Soon after Teitelbaum revealed his controversial plan B, Harlem residents warned that the decision to put profit over people’s health will send more pollution-spewing big rigs into the low-income community of color and worsen the environmental injustice already facing the neighborhood.
“Communities of color and low-income, like Central Harlem, are already burdened with more than their fair share of pollution. Siting yet another source of dangerous air pollution in this community is either a scare tactic designed to restart negotiations or an overt act of environmental racism. Harlem does not deserve this,” Lonnie Portis, WE ACT for Environmental Justice’s Environmental Policy and Advocacy Coordinator, said in October.
Still, others want affordable housing — not the project Teitelbaum offered.

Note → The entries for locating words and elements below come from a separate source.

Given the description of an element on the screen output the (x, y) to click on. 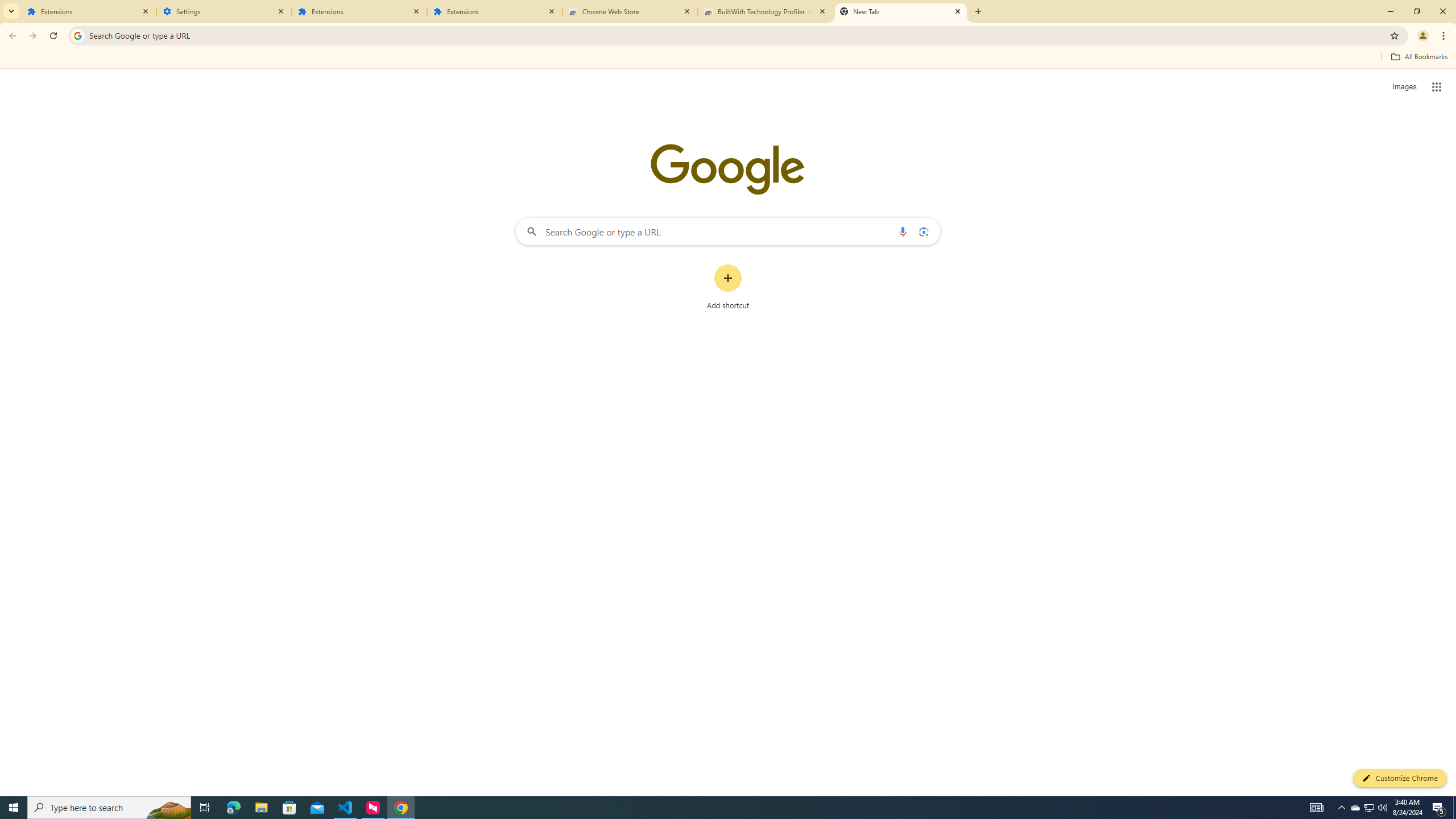
Reload (52, 35)
Search tabs (10, 11)
Back (10, 35)
Extensions (494, 11)
All Bookmarks (1418, 56)
Search for Images  (1403, 87)
Bookmarks (728, 58)
You (1422, 35)
Address and search bar (735, 35)
Minimize (1390, 11)
Customize Chrome (1399, 778)
Google apps (1436, 86)
Settings (224, 11)
Forward (32, 35)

“We would prefer affordable housing. Affordable. Not a 30-story building, like they wanted. Too high,” said Diane Matthews.
Chucky, who lives in the area and declined to provide his last name, agreed, saying the only thing the community needs is low-income housing, calling the truck depot an “eyesore.”
“It’s needed around here, affordable housing. Not that sky-high shit. If you have sky-high shit, how the hell people from the neighborhood gonna get in there,” he said.
In addition to the truck depot, Teitelbaum says he’s now also looking into building a self-storage facility as well as market-rate and luxury housing.
And part of the controversy is the ongoing public feud between the developer and the local pol.
Teitelbaum claims Richardson Jordan has rejected all attempts to meet with him, while Richardson Jordan claims that Teitelbaum is the sole villain for building above market rate, even luxury housing in a low-income community, potentially displacing longtime residents who can no longer afford the higher costs of living.
“Council Member Richardson Jordan refuses to meet with me. She has publicly made her position clear, which is adamantly and consistently refusing to even consider 50-percent affordability. But she refuses to meet with me to discuss or negotiate,” Teitelbaum told Streetsblog.
In response, Richardson Jordan criticized not only Teitelbaum, but the media, too.
“We already proposed a compromise to at minimum meet our community standards, it is on Teitelbaum to take the deal,” she said, referencing other developments, like Timbale Terrace, and Marcus Garvey Village, that she says are more in line with community needs. “I do not see why I have to keep repeating the same statements, the news reports on this have been so god awful.”
Manhattan Borough President Mark Levine earlier this week issued a statement calling for a second shot at a rezoning to allow for affordable housing, calling the truck depot “unacceptable.”
“This location deserves far, far better than a truck depot. We need housing on this site. Families are leaving Northern Manhattan every day because they can’t find an affordable apartment,” said Levine. “It’s time to make another attempt at a rezoning for this site. My office is committed to doing everything possible to work towards a deal that would bring desperately needed housing, while maximizing affordability at levels accessible to the community.”
A spokesperson for City Hall similarly alluded to trying again on building housing at the site, and for the rest of Harlem.
“As the city’s housing shortage continues to exacerbate our affordability crisis, developers and communities must work together to create more housing, especially housing that all New Yorkers can afford. We will continue working with all of our partners on a comprehensive effort to bring much-needed affordable housing to Harlem and every neighborhood in New York City," said the spokesperson.